It’s kind of hard to believe that we went 33 years between Fletch movies. 1985’s Fletch (starring Chevy Chase) remains a fan favorite, although its 1989 sequel, Fletch Lives, was less well-regarded. But there are around a dozen of Gregory Mcdonald’s Fletch novels to choose from as source material, and the character of Irwin M. Fletcher,  a wisecracking, mystery-solving investigative journalist, seems like such an easy, timeless concept to bring to the screen. And 2022’s Confess, Fletch is as easy and timeless a watch as they come. In a better world, Jon Hamm would already be lining up three more Fletch adventures.

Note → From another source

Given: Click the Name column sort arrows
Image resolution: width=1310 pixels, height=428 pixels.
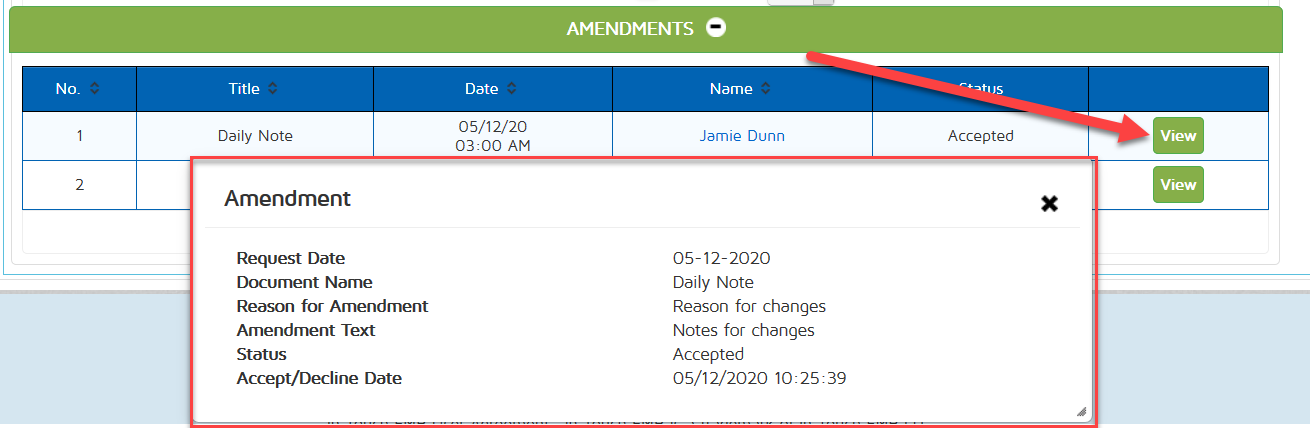Looking at the screenshot, I should click(x=765, y=89).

The fact that this movie made nary a ripple in the pop culture conversation is one of the year’s more baffling mysteries. Sure, perhaps mid-budget mystery-comedies aren’t exactly box office gold in today’s climate, and its primarily low key paid streaming (and then to Showtime) digital release probably didn’t do it any favors. It may not be as star-studded or stylish as Rian Johnson’s Knives Out films or Kenneth Branagh’s Agatha Christie adaptations, but if you make the time for Confess, Fletch (and we strongly suggest that you do), you’ll be rewarded with a perfectly paced, genuinely funny movie that doesn’t overstay its welcome with a good old-fashioned runtime of only 98 minutes. -Mike Cecchini

Cast of Fire Island

Fire Island 

If you’re of the mind that the movies don’t need any more adaptations of Jane Austen’s Pride and Prejudice, I’m here to say that it needed this one. Joel Kim Booster and Andrew Ahn’s gay rom-com is a funny, clever, and filthy translation of Austen’s razor wit to a fresh time and place.

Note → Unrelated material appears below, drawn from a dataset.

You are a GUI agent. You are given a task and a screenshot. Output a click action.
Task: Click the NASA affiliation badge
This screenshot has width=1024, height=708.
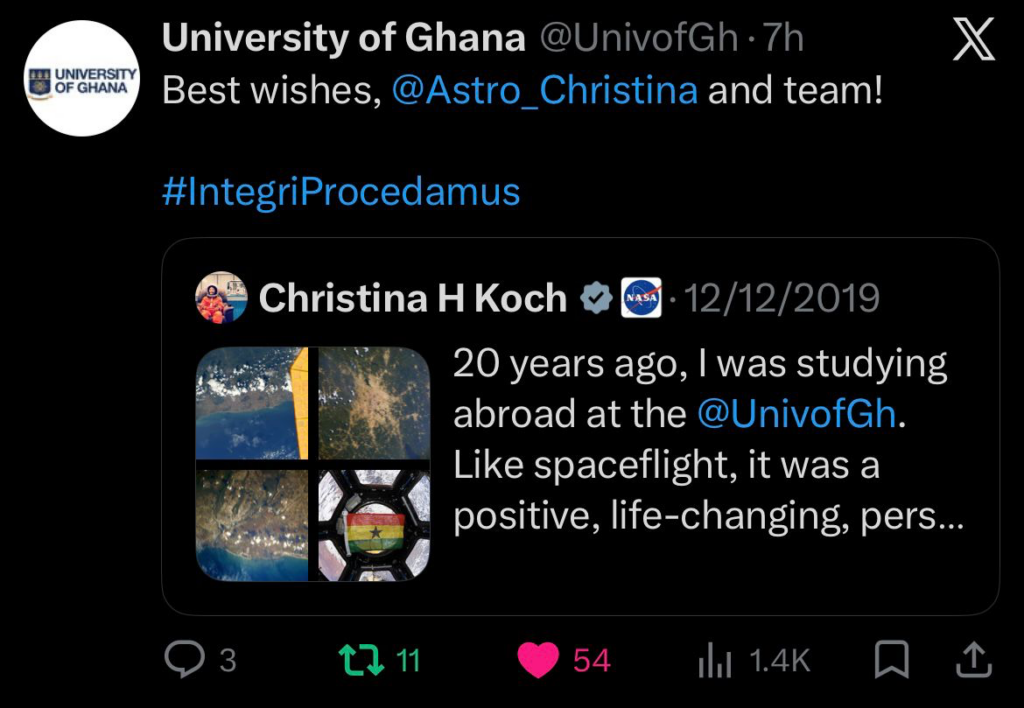[641, 298]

That place is Fire Island, the legendary LGBTQ+ New York State party spot where a group of five impoverished gay male friends meet up every year for a hedonistic vacation with their lesbian mother-hen Erin (played by Margaret Cho). The old routine though is wearing thin and this might have to be the last year the “family” gets together. Lucky then that it’s the year Noah (Joel Kim Booster) and Howie (Bowen Yang) meet wealthy newcomers Will (Conrad Ricamora) and Charlie (James Scully).

It’s the familiar story about rich snobs, shameless social climbers, amoral cads, gullible airheads and the perils of judging on first impressions layered seamlessly over the 21st century male gay dating scene. Questions of wealth, racism, sex, consent, pride, and, well, prejudice are all tied up in a rom-com package that works even if you’ve never heard of Fitzwilliam Darcy. Clever stuff and a very fun time. Louisa Mellor

Carey Mulligan and Zoe Kazan in She Said review

She Said

There are lots of understandable reasons why the critically acclaimed She Said was an outright box office flop, earning less than $6 million domestically and $12 million worldwide. For one, the movie was poorly marketed by Universal Pictures (most studios seem unable to promote adult dramas effectively these days). But more importantly, there is a vague sense of a backlash against the “#MeToo” and “woke”  movements—the meaning of which has been distorted by its critics. And to some, the trailers for She Said advertised a movie that felt like eating your vegetables or doing your homework.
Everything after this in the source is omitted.